Evans joined the board in December 2020, as part of a deal that saw Alibaba and Farfetch form a joint venture in China. That partnership also included a $1.1 billion investment from Alibaba and Cartier-owner Richemont.
Evans’ departure was effective Nov. 30, two days after The Telegraph reported that Farfetch chief executive José Neves was in talks with top shareholders, including Alibaba and Richemont, and JP Morgan to take the company private. Soon after, Farfetch announced that it was cancelling a scheduled earnings call, and that all prior financial forecasts or guidance should no longer be relied upon.
Richemont has since said it did not plan to invest further in Farfetch, and a deal to sell a 47.5 percent stake in Yoox Net-a-Porter to Farfetch appears to have stalled. Alibaba has not commented on the situation.

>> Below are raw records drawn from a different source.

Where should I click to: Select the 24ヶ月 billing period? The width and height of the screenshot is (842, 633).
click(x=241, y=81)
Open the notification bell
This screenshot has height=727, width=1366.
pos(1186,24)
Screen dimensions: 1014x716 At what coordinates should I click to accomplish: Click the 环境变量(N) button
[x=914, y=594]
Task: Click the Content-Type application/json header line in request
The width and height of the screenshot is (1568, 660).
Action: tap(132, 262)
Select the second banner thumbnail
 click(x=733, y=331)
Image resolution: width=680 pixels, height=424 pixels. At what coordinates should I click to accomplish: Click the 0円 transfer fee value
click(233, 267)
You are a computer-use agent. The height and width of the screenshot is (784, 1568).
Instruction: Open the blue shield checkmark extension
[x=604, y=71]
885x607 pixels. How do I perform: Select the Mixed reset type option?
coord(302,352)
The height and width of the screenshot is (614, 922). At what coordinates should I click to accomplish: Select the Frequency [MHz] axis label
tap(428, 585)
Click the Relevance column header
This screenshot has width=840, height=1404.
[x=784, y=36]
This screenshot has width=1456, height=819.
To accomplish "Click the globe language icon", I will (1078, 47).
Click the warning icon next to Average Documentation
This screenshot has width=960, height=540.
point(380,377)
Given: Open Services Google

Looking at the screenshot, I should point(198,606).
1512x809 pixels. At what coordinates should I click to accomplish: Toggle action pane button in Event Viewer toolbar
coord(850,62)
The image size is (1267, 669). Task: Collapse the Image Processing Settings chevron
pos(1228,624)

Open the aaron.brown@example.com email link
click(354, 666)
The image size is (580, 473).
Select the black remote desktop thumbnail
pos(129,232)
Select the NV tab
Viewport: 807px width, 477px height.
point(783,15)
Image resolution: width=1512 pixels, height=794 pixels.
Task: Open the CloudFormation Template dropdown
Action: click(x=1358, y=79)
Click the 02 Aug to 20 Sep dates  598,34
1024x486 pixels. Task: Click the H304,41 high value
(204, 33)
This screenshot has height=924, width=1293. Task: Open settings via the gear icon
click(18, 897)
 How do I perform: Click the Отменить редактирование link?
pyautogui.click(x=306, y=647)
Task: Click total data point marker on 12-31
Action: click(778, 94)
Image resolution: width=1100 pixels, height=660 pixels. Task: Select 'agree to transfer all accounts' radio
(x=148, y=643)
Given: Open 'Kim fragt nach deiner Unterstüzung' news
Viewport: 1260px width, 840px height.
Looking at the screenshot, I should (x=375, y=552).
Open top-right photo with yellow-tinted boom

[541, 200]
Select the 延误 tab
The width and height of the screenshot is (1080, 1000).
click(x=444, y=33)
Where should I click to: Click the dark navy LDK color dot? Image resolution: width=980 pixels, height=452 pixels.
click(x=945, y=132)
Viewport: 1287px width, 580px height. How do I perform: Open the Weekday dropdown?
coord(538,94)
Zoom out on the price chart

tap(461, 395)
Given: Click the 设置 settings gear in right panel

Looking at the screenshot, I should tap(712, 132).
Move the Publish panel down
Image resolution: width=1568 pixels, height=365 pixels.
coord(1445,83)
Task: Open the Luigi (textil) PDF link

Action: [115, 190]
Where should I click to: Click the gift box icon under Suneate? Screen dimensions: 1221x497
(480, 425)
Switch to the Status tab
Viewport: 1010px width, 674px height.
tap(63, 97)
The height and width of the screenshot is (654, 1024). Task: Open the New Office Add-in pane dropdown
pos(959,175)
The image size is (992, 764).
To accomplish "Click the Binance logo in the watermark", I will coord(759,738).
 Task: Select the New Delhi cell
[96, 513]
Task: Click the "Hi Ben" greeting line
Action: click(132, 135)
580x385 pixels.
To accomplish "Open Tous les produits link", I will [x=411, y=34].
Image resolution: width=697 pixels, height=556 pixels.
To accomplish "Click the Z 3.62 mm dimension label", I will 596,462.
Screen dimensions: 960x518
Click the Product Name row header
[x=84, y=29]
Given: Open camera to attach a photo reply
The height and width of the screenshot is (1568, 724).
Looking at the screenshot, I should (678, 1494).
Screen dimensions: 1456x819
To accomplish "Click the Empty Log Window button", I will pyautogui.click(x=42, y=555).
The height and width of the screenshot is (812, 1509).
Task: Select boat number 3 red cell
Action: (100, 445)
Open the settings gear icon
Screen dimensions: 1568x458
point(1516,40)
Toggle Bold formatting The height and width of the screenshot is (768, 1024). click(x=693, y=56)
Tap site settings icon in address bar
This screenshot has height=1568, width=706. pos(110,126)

According to the filing, Evans’ departure from the board was not “the result of any disagreement with the Company or with its operations, policies or practices.”
Farfetch is currently exploring options amid a worsening cash position, including tapping existing partners for new investments, selling off assets, BoF reported on Monday.
Farfetch declined to comment beyond the regulatory filing and Alibaba did not immediately respond to requests for comment. Evans could not immediately be reached for comment.